LO: I suspect her life in the UK is a little more laid back. Sometimes she gets a bit frustrated: "Guy's got work at six o'clock." We like to have a life, you know, and there is a feeling that we work to live rather than live to work, and enjoy the finer things — food, nice wine, nice company. Of course, here in the UK it revolves a lot around music, concerts, gigs, clubbing.

She likes that life, and she likes going with Guy to the park, to the local restaurants. But at the same time, she has been looking at opportunities in New York, and there are rumors that she wants to move back to New York. It'll be quite an upheaval, though, with the kids, because they're both in really good schools here and quite settled. So maybe she would just have an apartment there to go and visit but keep her base here.
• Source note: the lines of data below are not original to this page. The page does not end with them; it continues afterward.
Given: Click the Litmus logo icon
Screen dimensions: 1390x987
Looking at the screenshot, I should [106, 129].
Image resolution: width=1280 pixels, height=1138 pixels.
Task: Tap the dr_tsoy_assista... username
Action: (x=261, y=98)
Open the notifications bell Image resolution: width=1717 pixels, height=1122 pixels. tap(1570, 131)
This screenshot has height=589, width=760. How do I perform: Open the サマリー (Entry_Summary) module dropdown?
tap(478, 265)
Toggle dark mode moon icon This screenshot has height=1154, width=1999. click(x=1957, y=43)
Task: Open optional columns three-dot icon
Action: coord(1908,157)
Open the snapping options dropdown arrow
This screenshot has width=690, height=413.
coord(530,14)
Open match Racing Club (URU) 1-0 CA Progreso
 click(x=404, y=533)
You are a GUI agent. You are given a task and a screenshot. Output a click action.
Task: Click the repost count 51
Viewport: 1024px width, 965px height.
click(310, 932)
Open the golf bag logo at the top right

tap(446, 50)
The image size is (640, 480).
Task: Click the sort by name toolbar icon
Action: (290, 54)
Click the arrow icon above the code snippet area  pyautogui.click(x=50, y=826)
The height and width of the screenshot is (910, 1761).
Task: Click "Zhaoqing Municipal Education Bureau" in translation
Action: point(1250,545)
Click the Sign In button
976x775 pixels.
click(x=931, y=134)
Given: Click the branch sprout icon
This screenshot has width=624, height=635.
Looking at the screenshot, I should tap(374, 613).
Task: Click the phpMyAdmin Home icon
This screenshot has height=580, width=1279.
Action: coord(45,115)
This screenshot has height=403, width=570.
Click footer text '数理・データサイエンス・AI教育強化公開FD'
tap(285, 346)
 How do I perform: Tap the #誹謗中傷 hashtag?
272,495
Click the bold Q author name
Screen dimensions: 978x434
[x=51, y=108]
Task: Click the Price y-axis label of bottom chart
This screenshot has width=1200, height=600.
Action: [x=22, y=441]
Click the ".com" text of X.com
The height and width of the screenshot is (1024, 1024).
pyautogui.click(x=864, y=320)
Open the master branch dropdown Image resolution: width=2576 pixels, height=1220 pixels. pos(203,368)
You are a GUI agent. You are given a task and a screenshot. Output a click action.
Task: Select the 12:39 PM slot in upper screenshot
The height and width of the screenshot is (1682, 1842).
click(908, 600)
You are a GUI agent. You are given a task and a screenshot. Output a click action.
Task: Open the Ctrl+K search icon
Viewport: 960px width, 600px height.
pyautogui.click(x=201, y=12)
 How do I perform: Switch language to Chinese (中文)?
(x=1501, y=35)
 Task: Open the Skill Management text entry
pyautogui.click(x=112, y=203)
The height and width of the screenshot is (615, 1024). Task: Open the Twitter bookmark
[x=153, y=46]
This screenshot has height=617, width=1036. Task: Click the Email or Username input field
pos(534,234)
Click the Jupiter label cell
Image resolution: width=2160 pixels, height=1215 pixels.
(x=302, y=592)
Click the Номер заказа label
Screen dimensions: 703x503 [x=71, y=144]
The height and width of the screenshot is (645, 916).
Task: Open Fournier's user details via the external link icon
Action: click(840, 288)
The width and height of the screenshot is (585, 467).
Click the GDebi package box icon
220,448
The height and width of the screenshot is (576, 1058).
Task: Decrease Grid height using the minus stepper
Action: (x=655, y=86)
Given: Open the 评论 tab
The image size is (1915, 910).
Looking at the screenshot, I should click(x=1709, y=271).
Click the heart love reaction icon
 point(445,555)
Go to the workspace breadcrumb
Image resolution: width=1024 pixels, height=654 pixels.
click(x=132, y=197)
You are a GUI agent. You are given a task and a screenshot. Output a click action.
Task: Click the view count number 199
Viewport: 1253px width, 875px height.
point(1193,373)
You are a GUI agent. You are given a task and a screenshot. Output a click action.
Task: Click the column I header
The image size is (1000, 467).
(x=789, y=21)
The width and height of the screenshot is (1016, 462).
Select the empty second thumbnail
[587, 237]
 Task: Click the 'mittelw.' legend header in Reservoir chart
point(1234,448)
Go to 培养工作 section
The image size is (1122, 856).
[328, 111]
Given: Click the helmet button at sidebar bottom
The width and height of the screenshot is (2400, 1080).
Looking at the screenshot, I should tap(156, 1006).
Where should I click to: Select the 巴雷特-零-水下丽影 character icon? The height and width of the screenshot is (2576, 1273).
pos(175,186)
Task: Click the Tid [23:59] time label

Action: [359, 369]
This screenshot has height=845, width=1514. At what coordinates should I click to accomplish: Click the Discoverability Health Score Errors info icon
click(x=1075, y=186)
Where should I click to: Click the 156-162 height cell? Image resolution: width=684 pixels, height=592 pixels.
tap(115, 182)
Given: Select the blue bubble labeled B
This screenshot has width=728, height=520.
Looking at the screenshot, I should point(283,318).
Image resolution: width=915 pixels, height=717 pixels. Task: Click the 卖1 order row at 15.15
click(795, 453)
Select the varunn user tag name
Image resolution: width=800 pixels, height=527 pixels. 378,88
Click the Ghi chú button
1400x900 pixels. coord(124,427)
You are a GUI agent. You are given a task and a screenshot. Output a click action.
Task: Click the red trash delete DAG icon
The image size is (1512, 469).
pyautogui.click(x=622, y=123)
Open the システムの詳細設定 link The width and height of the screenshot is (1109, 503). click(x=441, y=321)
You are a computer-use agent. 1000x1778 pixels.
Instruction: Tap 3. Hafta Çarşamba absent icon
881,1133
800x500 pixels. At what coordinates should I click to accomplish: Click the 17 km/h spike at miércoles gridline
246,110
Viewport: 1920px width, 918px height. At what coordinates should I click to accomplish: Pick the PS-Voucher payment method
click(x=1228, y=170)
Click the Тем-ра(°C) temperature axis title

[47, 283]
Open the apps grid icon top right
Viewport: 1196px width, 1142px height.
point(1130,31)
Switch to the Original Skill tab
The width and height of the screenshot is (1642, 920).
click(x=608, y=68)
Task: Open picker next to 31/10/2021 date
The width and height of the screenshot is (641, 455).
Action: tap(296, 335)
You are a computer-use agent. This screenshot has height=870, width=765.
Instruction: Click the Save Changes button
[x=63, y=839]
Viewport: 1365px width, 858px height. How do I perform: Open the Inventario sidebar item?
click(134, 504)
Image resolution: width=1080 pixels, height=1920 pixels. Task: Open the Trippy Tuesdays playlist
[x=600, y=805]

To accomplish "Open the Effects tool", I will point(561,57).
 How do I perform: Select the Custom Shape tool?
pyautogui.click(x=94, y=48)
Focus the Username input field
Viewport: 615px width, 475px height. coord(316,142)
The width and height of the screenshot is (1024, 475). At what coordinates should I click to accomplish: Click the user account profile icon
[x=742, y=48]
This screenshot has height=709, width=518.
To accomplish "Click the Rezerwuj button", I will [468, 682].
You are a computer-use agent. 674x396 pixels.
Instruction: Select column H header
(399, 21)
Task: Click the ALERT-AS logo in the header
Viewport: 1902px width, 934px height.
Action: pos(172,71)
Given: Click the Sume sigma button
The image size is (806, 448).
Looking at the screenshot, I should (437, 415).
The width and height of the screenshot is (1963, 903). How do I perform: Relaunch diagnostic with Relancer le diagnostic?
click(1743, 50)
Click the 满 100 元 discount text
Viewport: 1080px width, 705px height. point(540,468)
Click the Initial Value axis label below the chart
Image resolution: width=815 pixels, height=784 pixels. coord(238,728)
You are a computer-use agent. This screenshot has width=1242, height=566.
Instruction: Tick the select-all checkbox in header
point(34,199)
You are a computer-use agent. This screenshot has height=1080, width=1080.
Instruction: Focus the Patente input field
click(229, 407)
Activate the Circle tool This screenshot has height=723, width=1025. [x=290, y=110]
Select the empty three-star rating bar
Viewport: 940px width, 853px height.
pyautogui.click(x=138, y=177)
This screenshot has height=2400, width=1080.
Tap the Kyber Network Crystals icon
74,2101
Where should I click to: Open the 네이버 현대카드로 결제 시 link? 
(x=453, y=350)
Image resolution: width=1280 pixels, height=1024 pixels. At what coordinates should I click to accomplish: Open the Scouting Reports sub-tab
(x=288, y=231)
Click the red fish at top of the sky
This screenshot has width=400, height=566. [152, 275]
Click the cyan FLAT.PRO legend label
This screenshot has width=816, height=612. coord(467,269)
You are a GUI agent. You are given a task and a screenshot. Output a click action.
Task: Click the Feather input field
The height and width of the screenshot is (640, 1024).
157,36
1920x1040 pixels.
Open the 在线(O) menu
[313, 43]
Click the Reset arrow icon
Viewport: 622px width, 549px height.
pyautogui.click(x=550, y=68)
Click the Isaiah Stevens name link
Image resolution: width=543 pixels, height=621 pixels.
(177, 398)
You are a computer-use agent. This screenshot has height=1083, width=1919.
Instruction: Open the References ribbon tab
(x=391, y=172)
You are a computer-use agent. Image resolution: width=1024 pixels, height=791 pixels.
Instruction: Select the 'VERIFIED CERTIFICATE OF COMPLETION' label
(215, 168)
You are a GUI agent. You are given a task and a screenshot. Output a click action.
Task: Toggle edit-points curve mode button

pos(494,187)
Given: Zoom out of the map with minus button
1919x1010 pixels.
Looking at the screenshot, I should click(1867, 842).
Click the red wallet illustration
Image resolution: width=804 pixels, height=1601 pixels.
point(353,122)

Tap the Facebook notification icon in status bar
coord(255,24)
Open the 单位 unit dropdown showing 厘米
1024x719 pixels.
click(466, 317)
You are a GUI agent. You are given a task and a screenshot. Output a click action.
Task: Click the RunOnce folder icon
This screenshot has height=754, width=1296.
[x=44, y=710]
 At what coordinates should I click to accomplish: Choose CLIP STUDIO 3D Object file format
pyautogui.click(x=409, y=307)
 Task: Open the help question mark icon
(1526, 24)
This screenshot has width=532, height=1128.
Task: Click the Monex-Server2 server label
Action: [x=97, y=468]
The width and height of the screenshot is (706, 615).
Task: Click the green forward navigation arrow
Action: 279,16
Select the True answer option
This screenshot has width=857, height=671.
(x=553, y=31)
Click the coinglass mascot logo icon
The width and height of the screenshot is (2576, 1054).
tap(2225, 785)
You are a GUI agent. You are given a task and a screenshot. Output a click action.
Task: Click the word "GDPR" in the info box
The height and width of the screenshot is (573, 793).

BB: What do you see coming down the pike for her?

She's been working on an album with Timbaland [Timbaland Music, and Timothy "Zedd" -Tim Mosely] who's the hot producer of the moment, and Justin Timberlake, who's kind of her male equivalent, I would say; he is a big star already and I think he's going to be a huge influence. That album's going to be hip hop inspired, and that's coming out in March. Then in the summer she's planning one of her big summer tours, culminating, I would think, in a massive 50th birthday celebration.

BB: Well, Lucy, this has been a fascinating talk about Madonna. I wanted to find out what's on the horizon for you before we go.

LO: Well, I've been working on a proposal for a book that combines a bit of mysticism and memoir and music, and that's as far as I'm going with it.

BB: Oh, sounds interesting.

LO: I think it'll work . . . I'm just working on that now.

BB: Well, I wanted to say thank you very much for joining me here and speaking to us about this fabulous book, Madonna: Like an Icon, published by Harper Collins. Are you planning any tours of North America?

LO: I would like to get over there, maybe next year for the paperback — that would be nice. Everyone in North America's been so fantastic and so appreciative of the book and really understands what I'm trying to do, and I'm touched, I'm really touched.

BB: Well, it was really insightful to me; I feel like I know Madonna so much better now, and I want to thank you for that.

LO: Thank you, it's been a pleasure.